**WRITTEN PROBLEM**:
Reproduce every one of the items below, word for word.
##### ENTRIES #####
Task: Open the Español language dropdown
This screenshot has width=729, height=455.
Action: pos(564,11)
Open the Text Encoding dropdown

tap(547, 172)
#####
**SOLUTION BELOW**:
Task: Open the Español language dropdown
This screenshot has width=729, height=455.
Action: pos(564,11)
Open the Text Encoding dropdown

tap(547, 172)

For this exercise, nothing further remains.